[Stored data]

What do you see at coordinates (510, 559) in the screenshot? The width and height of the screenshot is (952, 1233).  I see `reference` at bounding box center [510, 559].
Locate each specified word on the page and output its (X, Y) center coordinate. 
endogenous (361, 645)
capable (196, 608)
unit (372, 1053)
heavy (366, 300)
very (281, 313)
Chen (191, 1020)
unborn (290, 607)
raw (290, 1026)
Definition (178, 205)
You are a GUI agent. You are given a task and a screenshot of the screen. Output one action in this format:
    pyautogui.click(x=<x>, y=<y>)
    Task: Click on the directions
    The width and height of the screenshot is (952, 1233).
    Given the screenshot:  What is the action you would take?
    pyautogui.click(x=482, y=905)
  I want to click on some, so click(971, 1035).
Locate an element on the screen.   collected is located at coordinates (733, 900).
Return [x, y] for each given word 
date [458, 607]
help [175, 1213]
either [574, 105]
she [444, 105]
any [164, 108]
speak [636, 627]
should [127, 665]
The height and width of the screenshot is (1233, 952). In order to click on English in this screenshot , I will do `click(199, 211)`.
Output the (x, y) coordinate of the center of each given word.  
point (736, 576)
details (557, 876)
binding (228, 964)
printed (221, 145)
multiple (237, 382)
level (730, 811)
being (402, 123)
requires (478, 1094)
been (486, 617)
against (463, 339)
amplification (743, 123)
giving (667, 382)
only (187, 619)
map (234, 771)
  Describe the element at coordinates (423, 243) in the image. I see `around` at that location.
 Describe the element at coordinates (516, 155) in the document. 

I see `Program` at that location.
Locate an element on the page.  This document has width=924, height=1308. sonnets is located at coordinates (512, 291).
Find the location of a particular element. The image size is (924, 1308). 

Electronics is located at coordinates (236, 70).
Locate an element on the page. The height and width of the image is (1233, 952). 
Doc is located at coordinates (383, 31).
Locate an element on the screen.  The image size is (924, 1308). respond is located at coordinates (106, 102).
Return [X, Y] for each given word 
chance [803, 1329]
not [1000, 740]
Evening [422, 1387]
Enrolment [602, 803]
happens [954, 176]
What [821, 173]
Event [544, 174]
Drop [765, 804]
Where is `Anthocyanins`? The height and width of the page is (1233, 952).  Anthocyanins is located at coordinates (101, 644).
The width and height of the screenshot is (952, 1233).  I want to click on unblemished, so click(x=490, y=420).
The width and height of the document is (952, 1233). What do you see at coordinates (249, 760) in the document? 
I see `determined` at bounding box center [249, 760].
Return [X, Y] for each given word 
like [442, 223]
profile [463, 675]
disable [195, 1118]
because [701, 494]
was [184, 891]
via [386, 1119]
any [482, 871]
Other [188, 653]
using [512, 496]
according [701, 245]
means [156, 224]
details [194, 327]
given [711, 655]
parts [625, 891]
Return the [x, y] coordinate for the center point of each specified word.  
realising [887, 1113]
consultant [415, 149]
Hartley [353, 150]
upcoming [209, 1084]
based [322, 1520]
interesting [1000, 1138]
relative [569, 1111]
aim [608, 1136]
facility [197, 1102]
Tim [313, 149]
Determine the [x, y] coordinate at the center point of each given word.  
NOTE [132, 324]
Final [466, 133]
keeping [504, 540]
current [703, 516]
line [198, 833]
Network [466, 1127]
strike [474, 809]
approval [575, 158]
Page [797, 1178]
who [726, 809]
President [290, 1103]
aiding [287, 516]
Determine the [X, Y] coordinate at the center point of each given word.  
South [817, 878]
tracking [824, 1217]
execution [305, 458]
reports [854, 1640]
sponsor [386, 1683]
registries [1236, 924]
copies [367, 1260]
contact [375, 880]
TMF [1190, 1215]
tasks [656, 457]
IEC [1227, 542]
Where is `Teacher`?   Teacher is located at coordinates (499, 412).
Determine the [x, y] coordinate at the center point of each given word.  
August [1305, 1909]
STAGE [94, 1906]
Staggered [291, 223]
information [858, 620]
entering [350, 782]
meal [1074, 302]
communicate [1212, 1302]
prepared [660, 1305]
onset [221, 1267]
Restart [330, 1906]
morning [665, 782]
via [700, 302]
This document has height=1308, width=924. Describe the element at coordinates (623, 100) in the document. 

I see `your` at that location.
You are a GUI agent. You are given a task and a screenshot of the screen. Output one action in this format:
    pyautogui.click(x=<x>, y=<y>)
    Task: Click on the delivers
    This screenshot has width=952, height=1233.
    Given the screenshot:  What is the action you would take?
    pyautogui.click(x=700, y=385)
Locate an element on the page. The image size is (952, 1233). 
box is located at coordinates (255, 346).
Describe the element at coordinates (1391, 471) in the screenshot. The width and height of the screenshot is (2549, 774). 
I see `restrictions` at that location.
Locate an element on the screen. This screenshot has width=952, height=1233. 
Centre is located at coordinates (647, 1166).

## AIM OF THE TASK
Retype the whole listing above line for line, changing nothing.

## EXERCISE RESULT
What do you see at coordinates (510, 559) in the screenshot? The width and height of the screenshot is (952, 1233).  I see `reference` at bounding box center [510, 559].
Locate each specified word on the page and output its (X, Y) center coordinate. 
endogenous (361, 645)
capable (196, 608)
unit (372, 1053)
heavy (366, 300)
very (281, 313)
Chen (191, 1020)
unborn (290, 607)
raw (290, 1026)
Definition (178, 205)
You are a GUI agent. You are given a task and a screenshot of the screen. Output one action in this format:
    pyautogui.click(x=<x>, y=<y>)
    Task: Click on the directions
    The width and height of the screenshot is (952, 1233).
    Given the screenshot:  What is the action you would take?
    pyautogui.click(x=482, y=905)
  I want to click on some, so click(971, 1035).
Locate an element on the screen.   collected is located at coordinates (733, 900).
Return [x, y] for each given word 
date [458, 607]
help [175, 1213]
either [574, 105]
she [444, 105]
any [164, 108]
speak [636, 627]
should [127, 665]
The height and width of the screenshot is (1233, 952). In order to click on English in this screenshot , I will do `click(199, 211)`.
Output the (x, y) coordinate of the center of each given word.  
point (736, 576)
details (557, 876)
binding (228, 964)
printed (221, 145)
multiple (237, 382)
level (730, 811)
being (402, 123)
requires (478, 1094)
been (486, 617)
against (463, 339)
amplification (743, 123)
giving (667, 382)
only (187, 619)
map (234, 771)
  Describe the element at coordinates (423, 243) in the image. I see `around` at that location.
 Describe the element at coordinates (516, 155) in the document. 

I see `Program` at that location.
Locate an element on the page.  This document has width=924, height=1308. sonnets is located at coordinates (512, 291).
Find the location of a particular element. The image size is (924, 1308). 

Electronics is located at coordinates (236, 70).
Locate an element on the page. The height and width of the image is (1233, 952). 
Doc is located at coordinates (383, 31).
Locate an element on the screen.  The image size is (924, 1308). respond is located at coordinates (106, 102).
Return [X, Y] for each given word 
chance [803, 1329]
not [1000, 740]
Evening [422, 1387]
Enrolment [602, 803]
happens [954, 176]
What [821, 173]
Event [544, 174]
Drop [765, 804]
Where is `Anthocyanins`? The height and width of the page is (1233, 952).  Anthocyanins is located at coordinates (101, 644).
The width and height of the screenshot is (952, 1233).  I want to click on unblemished, so click(x=490, y=420).
The width and height of the document is (952, 1233). What do you see at coordinates (249, 760) in the document? 
I see `determined` at bounding box center [249, 760].
Return [X, Y] for each given word 
like [442, 223]
profile [463, 675]
disable [195, 1118]
because [701, 494]
was [184, 891]
via [386, 1119]
any [482, 871]
Other [188, 653]
using [512, 496]
according [701, 245]
means [156, 224]
details [194, 327]
given [711, 655]
parts [625, 891]
Return the [x, y] coordinate for the center point of each specified word.  
realising [887, 1113]
consultant [415, 149]
Hartley [353, 150]
upcoming [209, 1084]
based [322, 1520]
interesting [1000, 1138]
relative [569, 1111]
aim [608, 1136]
facility [197, 1102]
Tim [313, 149]
Determine the [x, y] coordinate at the center point of each given word.  
NOTE [132, 324]
Final [466, 133]
keeping [504, 540]
current [703, 516]
line [198, 833]
Network [466, 1127]
strike [474, 809]
approval [575, 158]
Page [797, 1178]
who [726, 809]
President [290, 1103]
aiding [287, 516]
Determine the [X, Y] coordinate at the center point of each given word.  
South [817, 878]
tracking [824, 1217]
execution [305, 458]
reports [854, 1640]
sponsor [386, 1683]
registries [1236, 924]
copies [367, 1260]
contact [375, 880]
TMF [1190, 1215]
tasks [656, 457]
IEC [1227, 542]
Where is `Teacher`?   Teacher is located at coordinates (499, 412).
Determine the [x, y] coordinate at the center point of each given word.  
August [1305, 1909]
STAGE [94, 1906]
Staggered [291, 223]
information [858, 620]
entering [350, 782]
meal [1074, 302]
communicate [1212, 1302]
prepared [660, 1305]
onset [221, 1267]
Restart [330, 1906]
morning [665, 782]
via [700, 302]
This document has height=1308, width=924. Describe the element at coordinates (623, 100) in the document. 

I see `your` at that location.
You are a GUI agent. You are given a task and a screenshot of the screen. Output one action in this format:
    pyautogui.click(x=<x>, y=<y>)
    Task: Click on the delivers
    This screenshot has width=952, height=1233.
    Given the screenshot:  What is the action you would take?
    pyautogui.click(x=700, y=385)
Locate an element on the page. The image size is (952, 1233). 
box is located at coordinates (255, 346).
Describe the element at coordinates (1391, 471) in the screenshot. The width and height of the screenshot is (2549, 774). 
I see `restrictions` at that location.
Locate an element on the screen. This screenshot has width=952, height=1233. 
Centre is located at coordinates (647, 1166).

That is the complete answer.